Go through the lines below. Copy those with "agent".

ENTRIES SHOWN
====================
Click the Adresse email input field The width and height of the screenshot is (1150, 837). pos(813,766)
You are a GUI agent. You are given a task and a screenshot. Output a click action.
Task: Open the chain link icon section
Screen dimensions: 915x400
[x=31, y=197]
====================
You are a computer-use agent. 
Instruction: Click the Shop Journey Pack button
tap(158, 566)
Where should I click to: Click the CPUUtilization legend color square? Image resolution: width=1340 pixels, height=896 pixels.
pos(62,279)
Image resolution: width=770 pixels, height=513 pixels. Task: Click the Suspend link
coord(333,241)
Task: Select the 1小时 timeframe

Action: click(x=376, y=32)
====================
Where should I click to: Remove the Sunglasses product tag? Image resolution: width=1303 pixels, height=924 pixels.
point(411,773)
====================
WORKED SOLUTION
You are a GUI agent. You are given a task and a screenshot. Output a click action.
You are a computer-use agent. 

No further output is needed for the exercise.